On 14/02/2019 14:57, Matthew Auld wrote:
From: Abdiel Janulgue <[email protected]>

CPU mmap implementation depending on the object's backing pages.

depends?

At the moment we introduce shmem and local-memory BAR fault handlers
Note that the mmap type is done one at a time to circumvent the DRM
offset manager limitation. Note that we multiplex mmap_gtt and

Perhaps it is time to sort out the offset manager? I have a feeling that would make things much easier/cleaner for us.

And I at least find mmap_origin a confusing term.

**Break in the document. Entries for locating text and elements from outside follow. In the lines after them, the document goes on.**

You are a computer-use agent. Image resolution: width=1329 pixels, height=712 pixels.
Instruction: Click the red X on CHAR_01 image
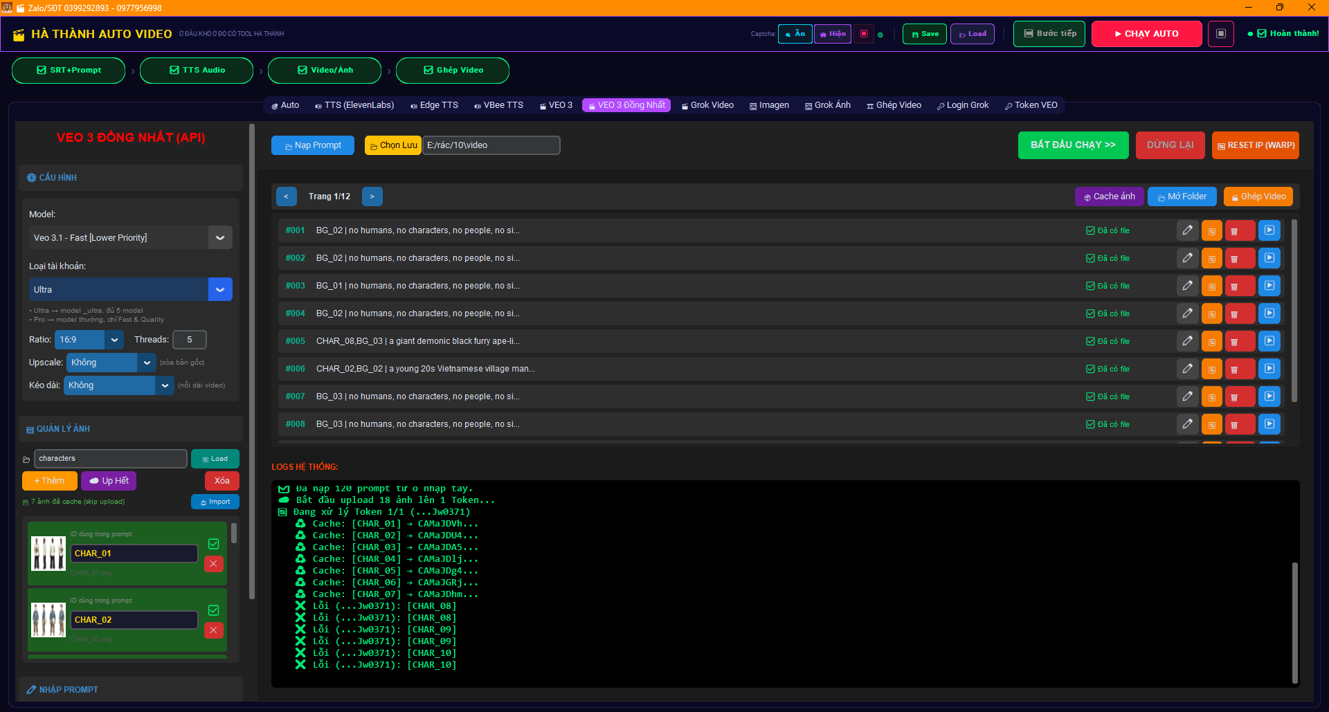click(x=214, y=564)
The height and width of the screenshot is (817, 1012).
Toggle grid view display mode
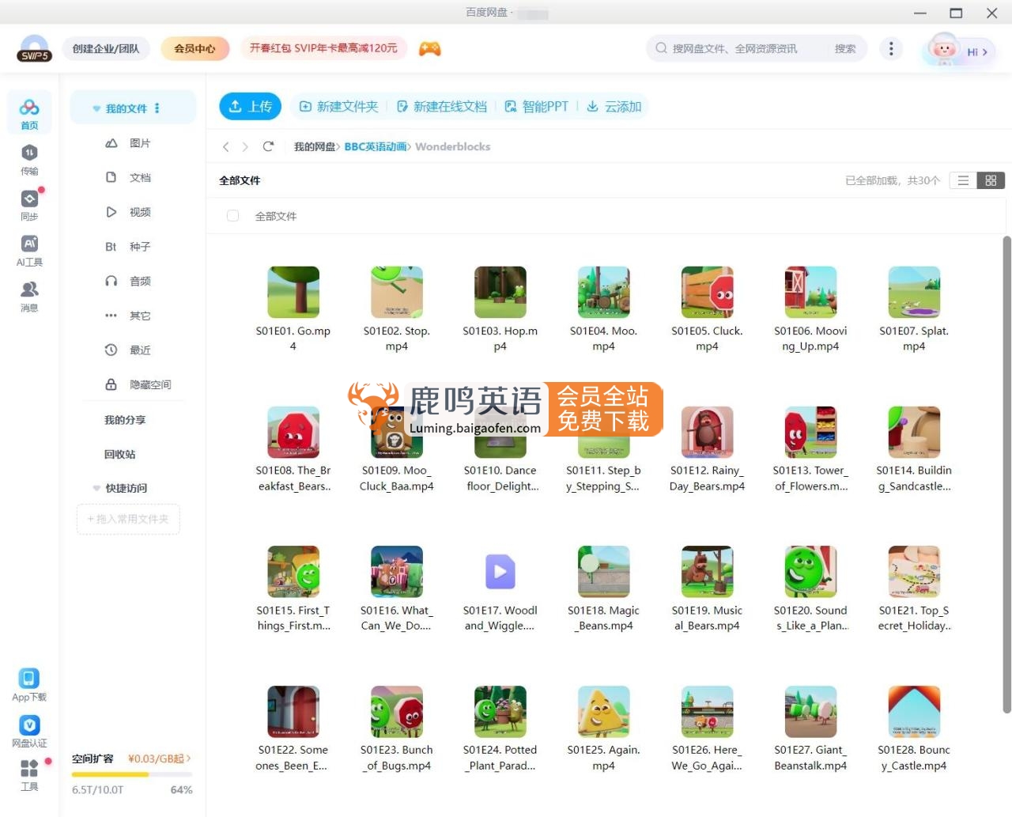[992, 180]
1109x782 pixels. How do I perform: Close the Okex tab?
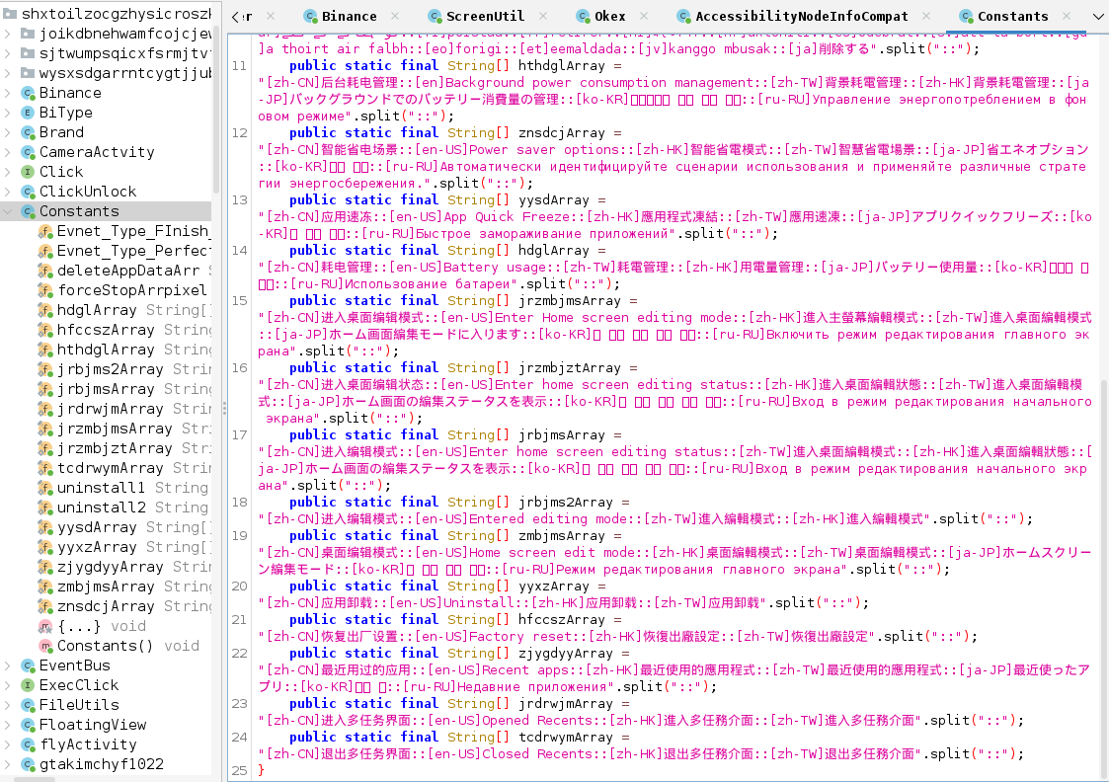(644, 16)
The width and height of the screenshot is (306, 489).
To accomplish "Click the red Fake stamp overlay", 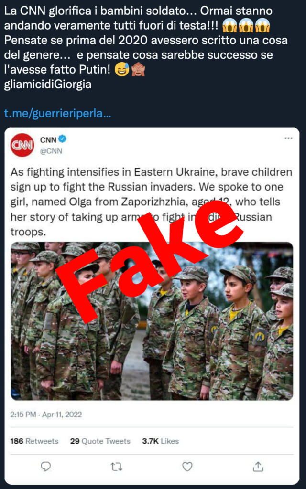I will [x=150, y=262].
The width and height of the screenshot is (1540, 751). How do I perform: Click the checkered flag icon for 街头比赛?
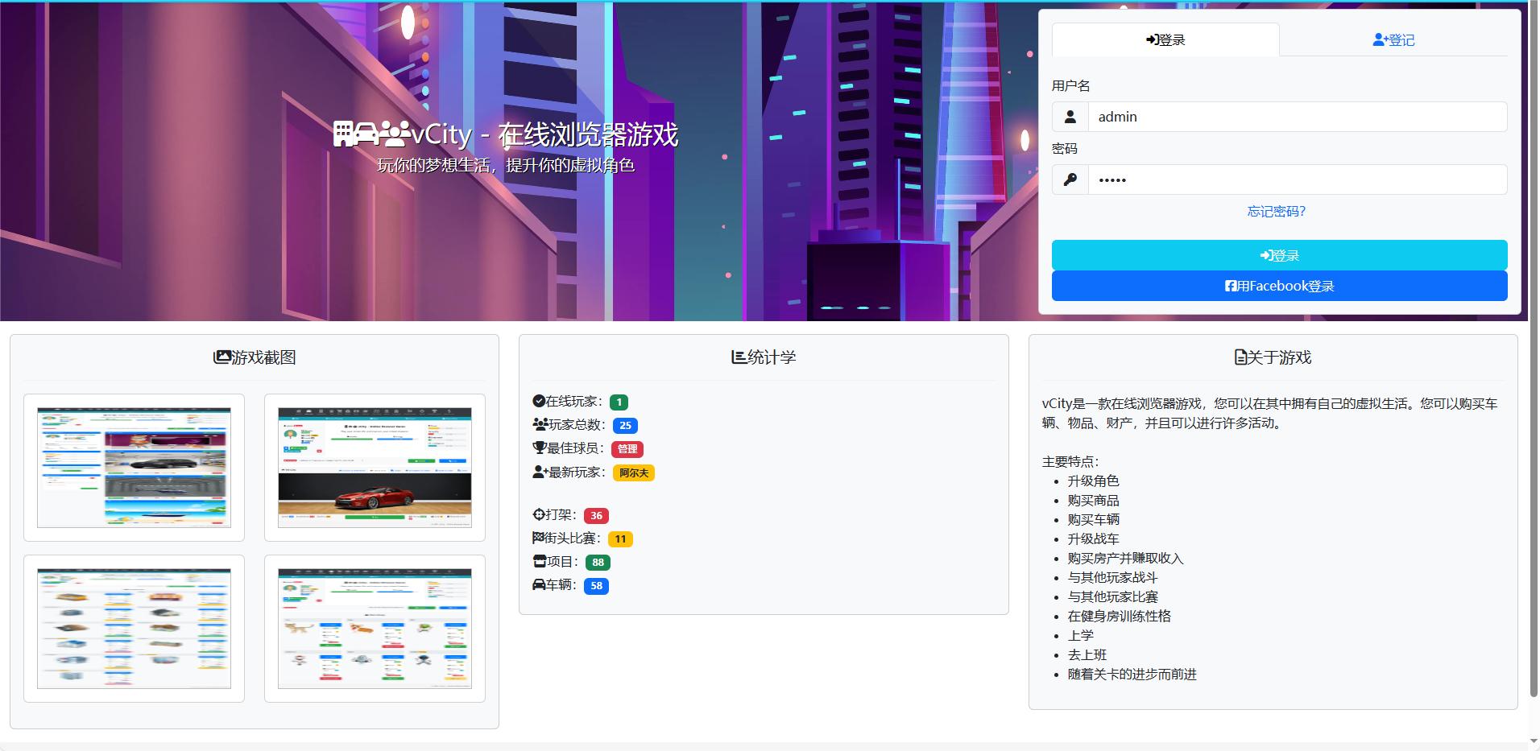[x=539, y=538]
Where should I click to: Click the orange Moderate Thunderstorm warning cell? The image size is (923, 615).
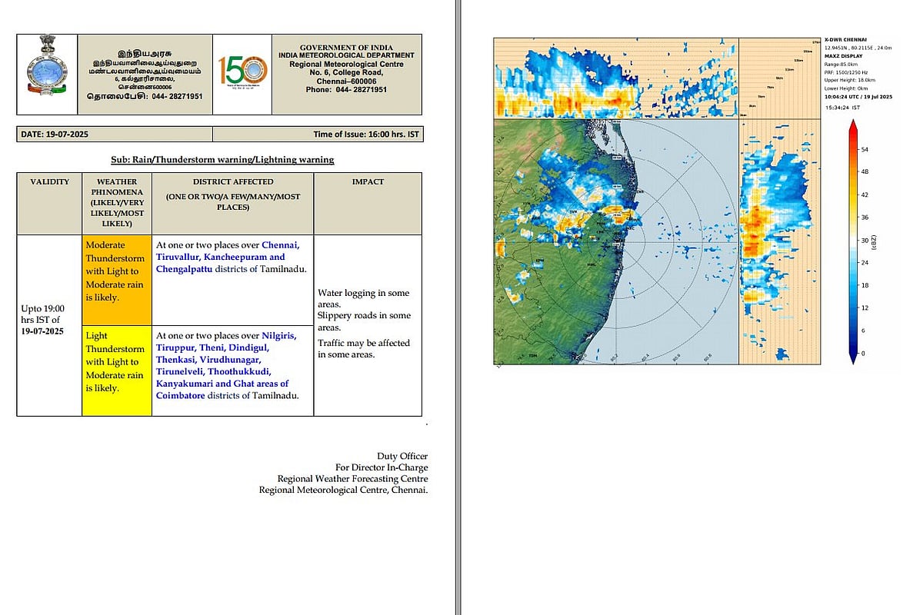(x=116, y=279)
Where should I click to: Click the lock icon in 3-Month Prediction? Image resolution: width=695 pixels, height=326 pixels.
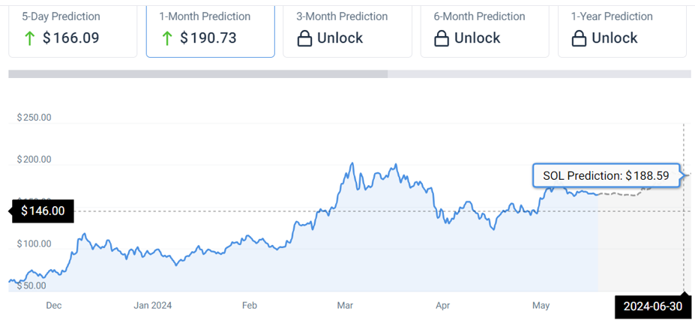(304, 38)
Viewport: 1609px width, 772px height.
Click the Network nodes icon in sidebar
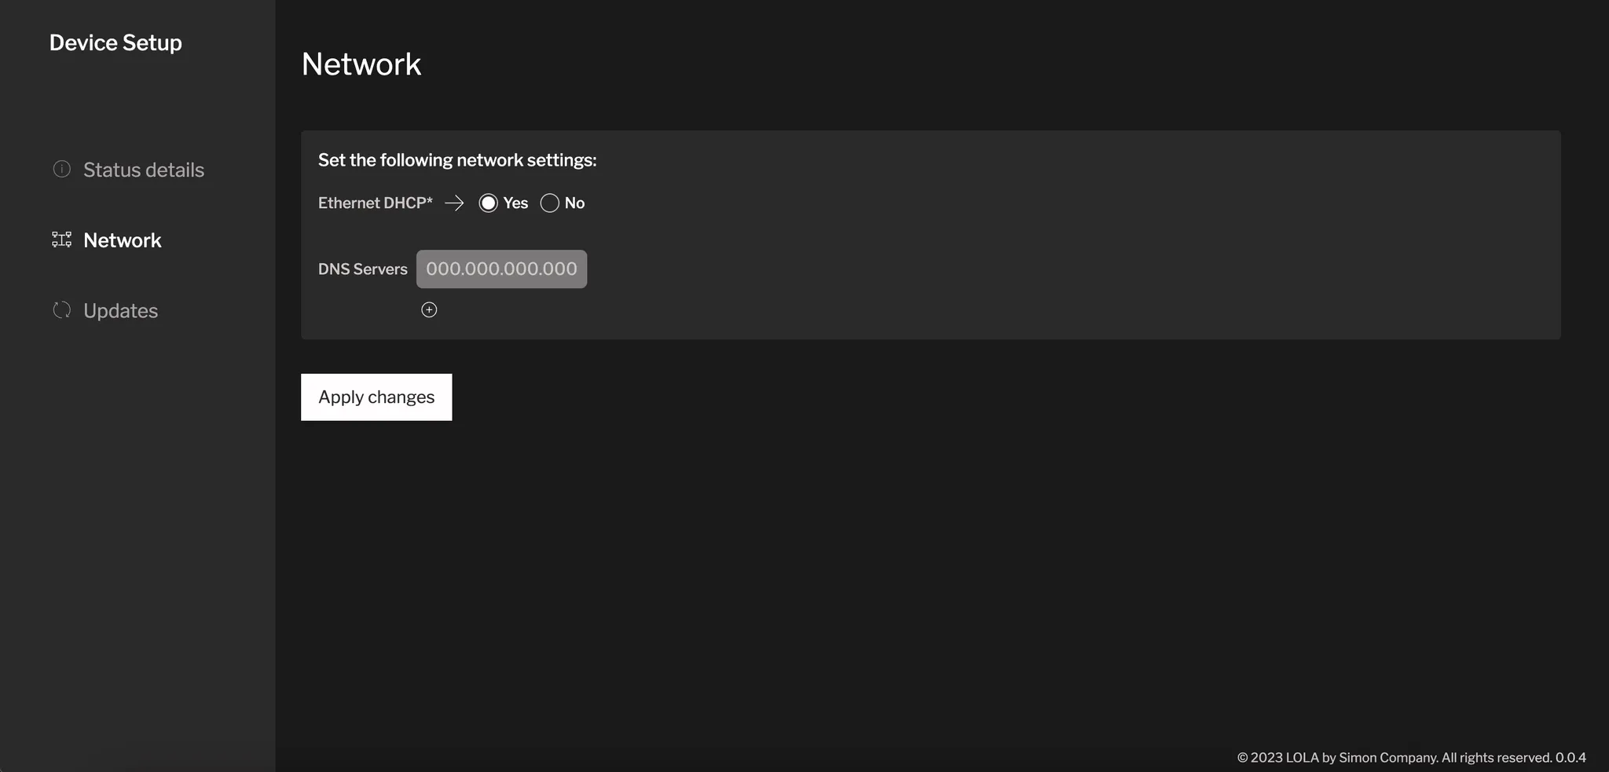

It is nor a origin of a mapping, but location of object backing store what matters, right?

mmap_offset through the same ioctl, and use the zero extending behaviour
of drm to differentiate between them, when we inspect the flags.

Signed-off-by: Abdiel Janulgue <[email protected]>
Signed-off-by: Matthew Auld <[email protected]>
Cc: Joonas Lahtinen <[email protected]>
---
  drivers/gpu/drm/i915/i915_drv.c        |  5 +-
  drivers/gpu/drm/i915/i915_drv.h        |  3 +
  drivers/gpu/drm/i915/i915_gem.c        | 94 ++++++++++++++++++++++----
  drivers/gpu/drm/i915/i915_gem_object.h | 10 +++
  include/uapi/drm/i915_drm.h            | 30 ++++++++
  5 files changed, 126 insertions(+), 16 deletions(-)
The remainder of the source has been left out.